▶ Document
┏━━

And since when is a "financial institution" something which does not deal primarily in liquid assets?

Something smells pretty fishy here...

glocksman
January 3, 2004, 12:33 AM
The FBI can already go through an FFL's records by the simple expedient of asking the ATF to perform a 'compliance audit' on the FFL in question or simply having the ATF request the information from the FFL holder.

Under the law, if the ATF requests information about a firearm that is being traced, the FFL holder must comply with the request.

clubsoda22
January 3, 2004, 04:14 AM
I still can't believe people are actually thinking of re-electing this guy :rolleyes:

fallingblock
January 3, 2004, 05:40 AM
"I still can't believe people are actually thinking of re-electing this guy."
************************************************************

:D :D

clubsoda22
January 3, 2004, 07:19 AM
ever hear howard dean talk about the patriot act?

Thumper
January 3, 2004, 08:28 AM
Howard Dean slobbers over the idea of getting his hands on the keys and driving the Patriot Act around for awhile.

You'd probably really enjoy Dean's Attorney General.

:barf:

Too bad, Howie...none for you.

clubsoda22
January 3, 2004, 08:53 AM
Dean on the above:

I would do two things. First of all, I would remove the parts of the Patriot Act that are clearly unconstitutional. It can't be constitutional to hold an American citizen without access to a lawyer. Secondly, it can't be constitutional for the FBI to be able to go through your files at the library or the local video store, to see what you've taken out in the last week, without a warrant. The other thing I would do is appoint judges that would uphold the constitution. This President is appointing people from the far-right Federalist Society who have a different view of the constitution than most Americans. I hate to agree with anything Dick Nixon said, but Dick Nixon used to say that he wanted strict constructionists for the bench. This President is appointing right-wing judicial activists. We need strict constructionists that believe in the constitution and will uphold it as written.

┗━━

▶ Given problem 1
Reproduce the listing word for word, beginning at its first line and stopping after the line that contains "(x=47, y=294)", with both of those lines included.
The forum thread and the listing that follows it have no connection to each other.

▶ Data extract
┏━━

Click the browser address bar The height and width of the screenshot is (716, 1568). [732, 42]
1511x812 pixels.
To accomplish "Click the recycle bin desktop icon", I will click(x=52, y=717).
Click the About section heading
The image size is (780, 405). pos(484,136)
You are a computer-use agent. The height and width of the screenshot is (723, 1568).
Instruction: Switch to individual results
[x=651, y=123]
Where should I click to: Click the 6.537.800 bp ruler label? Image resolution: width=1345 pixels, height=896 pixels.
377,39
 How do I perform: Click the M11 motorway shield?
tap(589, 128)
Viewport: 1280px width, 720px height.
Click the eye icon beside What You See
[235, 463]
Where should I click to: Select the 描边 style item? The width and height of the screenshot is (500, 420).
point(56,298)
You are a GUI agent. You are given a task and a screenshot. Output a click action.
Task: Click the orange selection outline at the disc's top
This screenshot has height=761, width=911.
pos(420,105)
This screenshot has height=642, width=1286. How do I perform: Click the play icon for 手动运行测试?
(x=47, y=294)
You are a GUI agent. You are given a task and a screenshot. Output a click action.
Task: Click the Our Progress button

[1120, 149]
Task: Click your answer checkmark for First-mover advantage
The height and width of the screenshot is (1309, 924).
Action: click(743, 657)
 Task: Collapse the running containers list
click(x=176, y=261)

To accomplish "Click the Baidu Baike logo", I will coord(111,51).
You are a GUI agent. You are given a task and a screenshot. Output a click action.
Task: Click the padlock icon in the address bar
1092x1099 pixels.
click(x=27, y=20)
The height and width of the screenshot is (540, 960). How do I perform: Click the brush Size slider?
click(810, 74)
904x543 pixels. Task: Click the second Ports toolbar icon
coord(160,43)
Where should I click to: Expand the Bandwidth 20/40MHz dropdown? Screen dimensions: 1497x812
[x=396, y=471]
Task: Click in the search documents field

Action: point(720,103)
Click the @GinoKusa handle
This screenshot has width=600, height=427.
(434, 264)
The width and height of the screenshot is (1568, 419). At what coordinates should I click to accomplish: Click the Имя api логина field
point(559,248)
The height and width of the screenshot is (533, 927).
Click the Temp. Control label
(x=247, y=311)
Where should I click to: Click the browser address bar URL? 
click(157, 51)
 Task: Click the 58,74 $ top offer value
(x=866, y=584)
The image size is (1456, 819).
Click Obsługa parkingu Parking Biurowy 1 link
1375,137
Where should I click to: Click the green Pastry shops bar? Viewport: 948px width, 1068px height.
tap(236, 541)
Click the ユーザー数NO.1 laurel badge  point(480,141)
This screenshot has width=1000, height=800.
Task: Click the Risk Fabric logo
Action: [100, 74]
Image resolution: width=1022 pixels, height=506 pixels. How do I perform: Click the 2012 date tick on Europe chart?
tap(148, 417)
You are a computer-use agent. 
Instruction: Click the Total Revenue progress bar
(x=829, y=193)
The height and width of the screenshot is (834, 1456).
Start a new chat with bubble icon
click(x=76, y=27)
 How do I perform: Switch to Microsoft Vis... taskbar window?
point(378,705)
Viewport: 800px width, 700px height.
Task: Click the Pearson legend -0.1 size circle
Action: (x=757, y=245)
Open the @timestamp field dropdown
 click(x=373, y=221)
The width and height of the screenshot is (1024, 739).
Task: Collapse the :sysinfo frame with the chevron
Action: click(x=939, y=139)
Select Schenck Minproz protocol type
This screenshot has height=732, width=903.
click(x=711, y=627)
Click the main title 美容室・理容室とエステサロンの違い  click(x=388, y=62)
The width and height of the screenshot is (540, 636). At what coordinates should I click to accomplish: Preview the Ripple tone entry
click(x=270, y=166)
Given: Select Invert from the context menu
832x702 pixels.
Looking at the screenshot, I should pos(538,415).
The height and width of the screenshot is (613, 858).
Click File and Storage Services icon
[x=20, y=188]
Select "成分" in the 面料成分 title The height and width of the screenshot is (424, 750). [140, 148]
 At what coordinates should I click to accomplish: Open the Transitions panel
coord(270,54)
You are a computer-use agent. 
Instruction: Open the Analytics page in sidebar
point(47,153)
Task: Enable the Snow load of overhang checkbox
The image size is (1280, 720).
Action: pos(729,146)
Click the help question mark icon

┗━━

▶ Given problem 2
Answer these questions from the forum thread:
(a) What must an FFL holder do when the ATF requests information about a firearm being traced?
(b) According to Dean's quoted statement, what did Dick Nixon say he wanted for the bench?
(c) From what organization does Dean say the President is appointing people?

▶ Written solution 1
Click the browser address bar The height and width of the screenshot is (716, 1568). [732, 42]
1511x812 pixels.
To accomplish "Click the recycle bin desktop icon", I will click(x=52, y=717).
Click the About section heading
The image size is (780, 405). pos(484,136)
You are a computer-use agent. The height and width of the screenshot is (723, 1568).
Instruction: Switch to individual results
[x=651, y=123]
Where should I click to: Click the 6.537.800 bp ruler label? Image resolution: width=1345 pixels, height=896 pixels.
377,39
 How do I perform: Click the M11 motorway shield?
tap(589, 128)
Viewport: 1280px width, 720px height.
Click the eye icon beside What You See
[235, 463]
Where should I click to: Select the 描边 style item? The width and height of the screenshot is (500, 420).
point(56,298)
You are a GUI agent. You are given a task and a screenshot. Output a click action.
Task: Click the orange selection outline at the disc's top
This screenshot has height=761, width=911.
pos(420,105)
This screenshot has height=642, width=1286. How do I perform: Click the play icon for 手动运行测试?
(x=47, y=294)

▶ Written solution 2
(a) The FFL holder must comply with the request.
(b) Strict constructionists.
(c) The far-right Federalist Society.